British Prime Minister Tony Blair has contacted Taiwan's government to lobby on behalf of Rolls-Royce Ltd which is bidding for a contract to supply the nation's state-owned carrier China Airlines Co (華航) with aircraft engines worth NT$27 billion, sources said yesterday.
"Derek Marsh, director general of the British Trade and Cultural Office, delivered a message of support for Rolls-Royce from Tony Blair to the Taiwanese authorities [on Tuesday]," an official at the UK's de facto embassy in Taipei who asked not to be named confirmed yesterday.
Chinese-language media speculated yesterday that Blair's office has offered to arrange an official trip to the UK for President Chen Shui-bian's (陳水扁) wife Wu Shu-chen (吳淑珍) in exchange for the deal. Presidential Office spokesman Huang Chih-fang (黃志芳) dismissed the speculation yesterday.
"There has been some speculation about China Airlines' purchase of jet engines, but that is an affair for the company," he said. He did not confirm if Chen had received Blair's letter.
China Airlines has not yet chosen the contractor to supply engines for 22 new aircraft it ordered towards the end of last year. The first plane was delivered to the carrier last week.
The UK's Rolls-Royce is competing against US-based GE Aircraft Engines -- a division of General Electric Co -- and United Technologies Corp unit Pratt & Whitney for the contract.
"The contract is still under discussion and no decision has been made yet," China Airlines' spokesman Roger Han (韓梁中) said yesterday.
The UK has been lobbying hard for the China Airlines contract, sending two trade ministers -- Alan Johnson and Nigel Griffiths -- to Taiwan in April this year to talk with government officials. Local business leaders said at the time that two high-level visits in the same month was a first. If the contract goes to Rolls-Royce, it will mean valuable jobs for the UK's shrinking manufacturing sector.

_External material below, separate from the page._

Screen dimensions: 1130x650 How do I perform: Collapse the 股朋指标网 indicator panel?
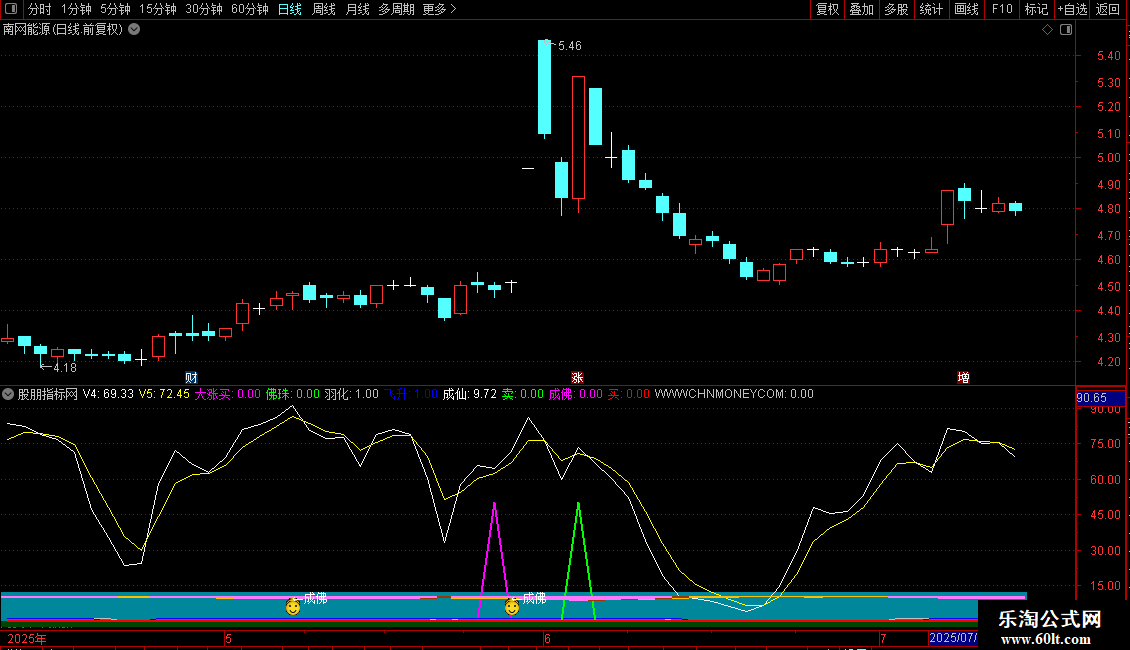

Prime Minister Blair's letter comes after a second project that British companies were competing for went to Chinese Petroleum Corp (
Both contracts have caused controversy in Taiwan which sees the US as a close ally in its struggle against China. When China Airlines announced last year that it intended to buy all 22 aircraft from Airbus, legislators argued that Boeing should get the order instead. The airline caved in to pressure and split the order between the two, taking 12 from Airbus and 10 from Boeing.
Some analysts are worried that China Airlines will now split the engine order between the British and the Americans.
"It doesn't make sense to split the order," said one Hong Kong-based airline industry analyst who spoke on condition of anonymity. "For maintenance reasons it makes sense to go for one supplier."